Sexually dimorphic, males have two or three white or pale-blue bands 2 cm wide crossing their emerald green background with a pattern of spots and stripes on the nuchal region. Females, on the other hand, are solid green with occasional spotting or partial bands. Both sexes have a yellow underside. Fiji banded iguanas reach 60 cm in length when measured from snout to tail tip and bodyweights of up to 200 g. The crests of these iguanas are very short reaching a length of 0.5 cm.

Although there appear to be slight variations between insular populations, none have been well-described. The animals from Tonga are smaller and leaner, and were previously described as B. brevicephalus.
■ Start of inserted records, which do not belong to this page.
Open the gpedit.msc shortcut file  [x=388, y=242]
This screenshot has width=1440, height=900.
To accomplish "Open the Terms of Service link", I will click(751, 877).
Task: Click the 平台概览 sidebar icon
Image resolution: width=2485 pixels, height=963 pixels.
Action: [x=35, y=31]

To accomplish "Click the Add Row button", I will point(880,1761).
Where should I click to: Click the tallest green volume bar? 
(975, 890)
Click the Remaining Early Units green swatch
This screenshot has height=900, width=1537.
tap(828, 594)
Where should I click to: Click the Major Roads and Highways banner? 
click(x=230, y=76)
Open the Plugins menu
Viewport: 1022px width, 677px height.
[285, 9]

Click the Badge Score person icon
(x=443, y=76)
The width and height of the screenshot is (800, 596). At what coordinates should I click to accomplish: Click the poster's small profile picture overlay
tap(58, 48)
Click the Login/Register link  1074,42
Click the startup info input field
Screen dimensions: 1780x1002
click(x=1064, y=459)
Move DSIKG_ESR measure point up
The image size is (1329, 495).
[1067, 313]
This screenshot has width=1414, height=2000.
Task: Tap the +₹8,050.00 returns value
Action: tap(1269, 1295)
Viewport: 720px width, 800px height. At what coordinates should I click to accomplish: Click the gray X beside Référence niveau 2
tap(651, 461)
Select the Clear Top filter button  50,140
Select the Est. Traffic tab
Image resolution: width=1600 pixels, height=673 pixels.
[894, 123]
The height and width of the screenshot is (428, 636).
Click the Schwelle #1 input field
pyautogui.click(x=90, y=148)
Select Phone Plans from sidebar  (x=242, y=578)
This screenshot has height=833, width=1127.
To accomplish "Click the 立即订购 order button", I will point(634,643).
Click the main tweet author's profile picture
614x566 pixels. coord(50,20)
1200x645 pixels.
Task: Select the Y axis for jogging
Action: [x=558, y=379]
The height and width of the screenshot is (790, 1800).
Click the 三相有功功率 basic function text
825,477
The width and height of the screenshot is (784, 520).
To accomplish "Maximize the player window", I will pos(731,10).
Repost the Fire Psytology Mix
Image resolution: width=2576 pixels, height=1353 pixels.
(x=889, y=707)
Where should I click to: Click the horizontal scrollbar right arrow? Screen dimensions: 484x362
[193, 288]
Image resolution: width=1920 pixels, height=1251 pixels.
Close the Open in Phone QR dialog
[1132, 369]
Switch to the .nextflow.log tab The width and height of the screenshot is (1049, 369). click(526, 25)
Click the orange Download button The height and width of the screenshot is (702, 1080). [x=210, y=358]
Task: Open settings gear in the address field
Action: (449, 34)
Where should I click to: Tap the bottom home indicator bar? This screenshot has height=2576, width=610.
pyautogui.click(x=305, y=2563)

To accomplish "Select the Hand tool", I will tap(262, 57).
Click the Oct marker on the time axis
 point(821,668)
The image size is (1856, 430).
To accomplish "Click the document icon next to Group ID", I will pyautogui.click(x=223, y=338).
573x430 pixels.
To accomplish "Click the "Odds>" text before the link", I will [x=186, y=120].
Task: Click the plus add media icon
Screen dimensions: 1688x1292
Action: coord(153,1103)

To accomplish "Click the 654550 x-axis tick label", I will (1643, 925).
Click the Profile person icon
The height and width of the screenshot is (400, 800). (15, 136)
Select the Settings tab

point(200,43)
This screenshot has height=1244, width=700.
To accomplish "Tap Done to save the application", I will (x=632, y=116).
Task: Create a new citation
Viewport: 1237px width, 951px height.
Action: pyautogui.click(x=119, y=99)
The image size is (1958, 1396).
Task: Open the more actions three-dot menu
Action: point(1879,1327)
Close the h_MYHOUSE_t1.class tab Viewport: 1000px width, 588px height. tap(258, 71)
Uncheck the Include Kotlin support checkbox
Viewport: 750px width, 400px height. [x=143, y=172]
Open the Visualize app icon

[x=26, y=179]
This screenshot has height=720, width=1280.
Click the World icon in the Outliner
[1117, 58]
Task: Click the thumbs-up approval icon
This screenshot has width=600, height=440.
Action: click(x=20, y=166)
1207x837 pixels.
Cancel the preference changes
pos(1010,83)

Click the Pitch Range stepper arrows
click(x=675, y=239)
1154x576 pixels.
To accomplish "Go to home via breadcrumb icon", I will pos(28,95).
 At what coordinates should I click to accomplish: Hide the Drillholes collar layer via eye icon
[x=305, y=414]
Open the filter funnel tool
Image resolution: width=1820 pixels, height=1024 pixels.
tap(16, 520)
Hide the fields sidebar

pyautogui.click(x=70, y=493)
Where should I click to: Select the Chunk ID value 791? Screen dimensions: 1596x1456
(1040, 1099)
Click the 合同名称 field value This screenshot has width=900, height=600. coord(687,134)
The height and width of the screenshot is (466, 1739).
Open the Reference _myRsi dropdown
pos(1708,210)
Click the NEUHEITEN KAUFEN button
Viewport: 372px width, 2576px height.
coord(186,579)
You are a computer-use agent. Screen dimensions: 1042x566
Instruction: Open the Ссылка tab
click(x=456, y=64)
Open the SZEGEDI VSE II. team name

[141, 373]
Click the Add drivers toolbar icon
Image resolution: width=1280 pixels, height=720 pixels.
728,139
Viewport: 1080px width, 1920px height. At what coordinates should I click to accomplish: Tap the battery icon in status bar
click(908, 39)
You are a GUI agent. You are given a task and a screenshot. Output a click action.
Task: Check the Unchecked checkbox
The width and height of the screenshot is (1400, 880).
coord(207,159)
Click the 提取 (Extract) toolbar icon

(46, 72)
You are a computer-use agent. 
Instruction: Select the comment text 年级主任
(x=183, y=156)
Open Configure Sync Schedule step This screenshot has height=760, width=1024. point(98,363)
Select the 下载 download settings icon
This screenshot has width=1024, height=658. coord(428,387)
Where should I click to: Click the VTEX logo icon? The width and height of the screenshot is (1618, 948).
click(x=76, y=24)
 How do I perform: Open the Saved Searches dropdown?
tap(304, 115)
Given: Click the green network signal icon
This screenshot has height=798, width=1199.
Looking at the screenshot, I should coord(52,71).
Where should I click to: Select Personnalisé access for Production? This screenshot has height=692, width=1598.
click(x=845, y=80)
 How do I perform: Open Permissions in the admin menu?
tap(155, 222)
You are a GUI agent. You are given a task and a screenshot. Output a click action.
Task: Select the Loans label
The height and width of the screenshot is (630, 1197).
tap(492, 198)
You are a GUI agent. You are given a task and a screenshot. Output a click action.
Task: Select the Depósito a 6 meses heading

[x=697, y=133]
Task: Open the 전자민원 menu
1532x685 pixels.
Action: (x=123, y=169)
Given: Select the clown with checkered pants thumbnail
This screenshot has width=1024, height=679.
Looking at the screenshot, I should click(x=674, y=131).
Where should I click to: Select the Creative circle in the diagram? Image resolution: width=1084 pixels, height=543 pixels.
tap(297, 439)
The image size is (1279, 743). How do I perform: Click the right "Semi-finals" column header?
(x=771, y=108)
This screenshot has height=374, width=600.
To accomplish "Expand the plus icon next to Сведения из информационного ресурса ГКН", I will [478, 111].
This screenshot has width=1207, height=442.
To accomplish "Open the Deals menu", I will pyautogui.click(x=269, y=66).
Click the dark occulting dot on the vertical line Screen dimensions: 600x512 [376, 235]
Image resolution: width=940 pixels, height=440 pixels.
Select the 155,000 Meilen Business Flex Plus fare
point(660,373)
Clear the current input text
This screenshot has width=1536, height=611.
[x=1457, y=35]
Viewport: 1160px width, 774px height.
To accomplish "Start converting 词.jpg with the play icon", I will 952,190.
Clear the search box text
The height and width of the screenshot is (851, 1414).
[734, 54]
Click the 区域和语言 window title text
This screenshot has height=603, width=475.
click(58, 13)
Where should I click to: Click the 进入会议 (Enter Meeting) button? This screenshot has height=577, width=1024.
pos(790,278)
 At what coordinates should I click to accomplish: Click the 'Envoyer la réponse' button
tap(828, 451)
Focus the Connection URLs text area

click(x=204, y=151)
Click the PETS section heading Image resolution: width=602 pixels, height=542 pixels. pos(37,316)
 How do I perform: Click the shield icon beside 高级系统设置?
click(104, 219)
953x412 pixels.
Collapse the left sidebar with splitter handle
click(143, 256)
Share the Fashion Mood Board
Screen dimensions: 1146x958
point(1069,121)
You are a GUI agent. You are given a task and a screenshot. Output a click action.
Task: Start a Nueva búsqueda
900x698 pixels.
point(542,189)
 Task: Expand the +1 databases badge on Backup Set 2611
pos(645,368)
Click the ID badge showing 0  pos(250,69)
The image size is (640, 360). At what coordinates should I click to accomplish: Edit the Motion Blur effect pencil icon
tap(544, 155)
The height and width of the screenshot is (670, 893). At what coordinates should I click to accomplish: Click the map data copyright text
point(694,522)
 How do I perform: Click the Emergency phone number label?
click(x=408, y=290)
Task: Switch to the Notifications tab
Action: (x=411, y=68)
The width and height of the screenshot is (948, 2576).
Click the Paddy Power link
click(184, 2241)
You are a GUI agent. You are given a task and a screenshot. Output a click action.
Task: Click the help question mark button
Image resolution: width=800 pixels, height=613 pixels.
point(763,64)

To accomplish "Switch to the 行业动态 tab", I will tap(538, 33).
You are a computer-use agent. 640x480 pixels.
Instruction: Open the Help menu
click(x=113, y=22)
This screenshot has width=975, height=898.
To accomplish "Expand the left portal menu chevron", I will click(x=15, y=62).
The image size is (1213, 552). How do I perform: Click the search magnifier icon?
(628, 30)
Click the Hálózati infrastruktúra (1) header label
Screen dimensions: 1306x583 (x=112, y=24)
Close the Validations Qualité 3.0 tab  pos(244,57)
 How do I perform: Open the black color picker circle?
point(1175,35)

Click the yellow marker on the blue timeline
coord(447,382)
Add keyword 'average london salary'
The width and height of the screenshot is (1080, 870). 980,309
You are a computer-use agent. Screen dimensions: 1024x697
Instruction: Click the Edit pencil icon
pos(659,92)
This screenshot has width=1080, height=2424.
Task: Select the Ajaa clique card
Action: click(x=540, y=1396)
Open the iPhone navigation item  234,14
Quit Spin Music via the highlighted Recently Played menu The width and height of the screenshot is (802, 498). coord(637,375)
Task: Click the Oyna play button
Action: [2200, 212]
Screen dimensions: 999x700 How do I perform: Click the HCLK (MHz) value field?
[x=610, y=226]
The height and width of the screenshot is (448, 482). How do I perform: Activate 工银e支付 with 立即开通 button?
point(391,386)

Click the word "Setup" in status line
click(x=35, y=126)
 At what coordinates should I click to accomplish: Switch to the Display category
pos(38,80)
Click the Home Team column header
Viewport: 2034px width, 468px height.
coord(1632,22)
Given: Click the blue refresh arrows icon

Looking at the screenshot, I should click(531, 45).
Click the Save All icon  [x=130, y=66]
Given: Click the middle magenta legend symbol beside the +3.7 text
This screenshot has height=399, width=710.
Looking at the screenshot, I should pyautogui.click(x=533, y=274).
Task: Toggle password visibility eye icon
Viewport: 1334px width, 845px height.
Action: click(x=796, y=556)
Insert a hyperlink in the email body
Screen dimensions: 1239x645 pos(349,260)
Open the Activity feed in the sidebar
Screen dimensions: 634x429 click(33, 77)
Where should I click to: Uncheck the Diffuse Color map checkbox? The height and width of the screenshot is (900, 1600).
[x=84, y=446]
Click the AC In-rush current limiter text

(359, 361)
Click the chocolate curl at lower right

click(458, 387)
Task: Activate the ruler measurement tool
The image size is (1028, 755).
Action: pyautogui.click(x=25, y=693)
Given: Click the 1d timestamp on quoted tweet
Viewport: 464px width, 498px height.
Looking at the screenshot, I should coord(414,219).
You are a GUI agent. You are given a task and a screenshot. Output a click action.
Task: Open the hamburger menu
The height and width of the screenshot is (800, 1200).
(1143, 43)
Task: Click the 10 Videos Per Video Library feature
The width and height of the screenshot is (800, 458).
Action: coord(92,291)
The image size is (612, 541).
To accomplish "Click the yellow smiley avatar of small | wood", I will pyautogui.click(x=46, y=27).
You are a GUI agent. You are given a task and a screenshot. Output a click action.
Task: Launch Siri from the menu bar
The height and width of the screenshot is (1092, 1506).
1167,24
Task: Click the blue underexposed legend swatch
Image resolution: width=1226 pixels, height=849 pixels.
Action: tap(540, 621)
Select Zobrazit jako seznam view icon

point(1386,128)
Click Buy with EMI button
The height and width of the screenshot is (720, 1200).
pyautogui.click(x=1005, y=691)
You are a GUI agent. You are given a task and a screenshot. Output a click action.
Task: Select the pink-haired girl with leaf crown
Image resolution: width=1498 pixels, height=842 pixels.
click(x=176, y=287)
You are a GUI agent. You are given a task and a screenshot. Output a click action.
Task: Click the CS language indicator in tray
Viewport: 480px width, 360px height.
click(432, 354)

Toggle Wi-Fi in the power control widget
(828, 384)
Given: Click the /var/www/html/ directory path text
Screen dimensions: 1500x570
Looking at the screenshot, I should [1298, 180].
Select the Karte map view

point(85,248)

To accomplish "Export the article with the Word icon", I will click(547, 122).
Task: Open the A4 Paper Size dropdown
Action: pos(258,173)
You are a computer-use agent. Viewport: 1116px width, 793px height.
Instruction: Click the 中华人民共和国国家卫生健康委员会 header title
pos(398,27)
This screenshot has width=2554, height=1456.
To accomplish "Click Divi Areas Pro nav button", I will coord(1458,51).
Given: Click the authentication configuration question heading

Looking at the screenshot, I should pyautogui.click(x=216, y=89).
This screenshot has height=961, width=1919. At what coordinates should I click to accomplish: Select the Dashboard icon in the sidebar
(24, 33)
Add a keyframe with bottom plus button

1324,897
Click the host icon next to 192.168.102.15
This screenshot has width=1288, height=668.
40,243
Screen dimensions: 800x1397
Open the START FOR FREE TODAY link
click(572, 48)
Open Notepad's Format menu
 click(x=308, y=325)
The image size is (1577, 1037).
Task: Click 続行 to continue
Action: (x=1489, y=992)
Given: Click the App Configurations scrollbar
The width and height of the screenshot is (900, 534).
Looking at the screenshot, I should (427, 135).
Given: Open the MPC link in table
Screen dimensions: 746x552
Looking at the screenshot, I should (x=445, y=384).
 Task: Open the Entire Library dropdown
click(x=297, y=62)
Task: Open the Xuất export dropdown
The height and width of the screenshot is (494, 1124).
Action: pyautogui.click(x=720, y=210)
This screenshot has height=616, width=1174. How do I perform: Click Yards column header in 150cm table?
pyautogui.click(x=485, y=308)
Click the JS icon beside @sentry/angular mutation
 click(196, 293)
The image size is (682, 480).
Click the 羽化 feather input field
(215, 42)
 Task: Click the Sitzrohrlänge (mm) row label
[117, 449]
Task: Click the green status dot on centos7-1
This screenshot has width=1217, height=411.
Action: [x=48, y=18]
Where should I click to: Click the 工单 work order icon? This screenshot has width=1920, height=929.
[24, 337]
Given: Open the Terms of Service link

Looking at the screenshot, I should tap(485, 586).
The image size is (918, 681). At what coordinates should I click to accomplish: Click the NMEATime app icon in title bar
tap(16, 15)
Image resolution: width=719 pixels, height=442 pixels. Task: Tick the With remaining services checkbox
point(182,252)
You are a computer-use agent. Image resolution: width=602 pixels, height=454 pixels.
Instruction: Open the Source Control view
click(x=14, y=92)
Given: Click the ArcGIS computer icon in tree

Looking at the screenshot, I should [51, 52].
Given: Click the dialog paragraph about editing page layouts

The skin of this species is sensitive to light and the lizard can change its skin color to match its background. Captive specimens have been observed matching the pattern left by the screen tops of their cages in as little as 30 seconds.

==Behavior==
The species is diurnal, spending their days foraging, basking and watching over their territories by day and retreating to the treetops at night. Male iguanas are highly visual, and aggressively defend their territories from rival males. The iguanas will deepen their green coloration to intensify their bands, and bob their heads and intimidate intruders by lunging at them with open mouths. They often expand and flare their dewlaps to increase the size of their profile, following up with violent battles amongst each other.

==Diet==
Fiji banded iguanas are herbivorous; they feed on the leaves, fruit, and flowers of trees and shrubs, particularly hibiscus flowers of the Vau tree (Hibiscus tiliaceus) and fruit such as banana and papaya. Captive hatchlings have been observed eating insects; however, adults usually will not.

==Reproduction==
Courtship is similar to other iguanids, with males approaching and tongue flicking the female's back, forelimbs and nuchal regions after a series of rapid head bobs. The breeding season occurs during the month of November. The Fiji banded iguana is oviparous and has a long incubation period of 160-170 days. Females guard the nest of three to six eggs, which is unusual for iguanids. Hatchlings emerge from their eggs in the rainy season and obtain moisture by licking wet leaves.

==Relations with humans==

===Folklore===
The Fijian name for iguana is "vokai", although some tribes call it "saumuri". Two tribes regard the iguana as their totem and as such its name is not allowed to be mentioned in the presence of women or the offender may be beaten with a stick. The majority of Fijians, however, are terrified of iguanas because of their behavior when threatened. On such occasions, an iguana turns black, opens its mouth and lunges at attackers.

===Threats===
The biggest threats this iguana faces is habitat loss due to fires, storms, agricultural development, and competition from feral goats. A secondary threat is introduced predators in the forms of rats, mongoose, and cats which prey on the iguanas and their eggs. Additionally the iguana has been hunted as a food source and for the illegal exotic animal trade.

===Captivity===
Since 1982 the Fijian government has maintained that the entire zoo population of Fiji banded iguanas was obtained illegally or descended from smuggled animals: "Virtually all of the estimated 50-100 banded iguanas in American zoos have been obtained without the knowledge or consent of the Government of Fiji". The husbandry of Fiji banded iguanas at the San Diego Zoo has been documented as the most successful breeding colony of Fiji banded iguanas in the world.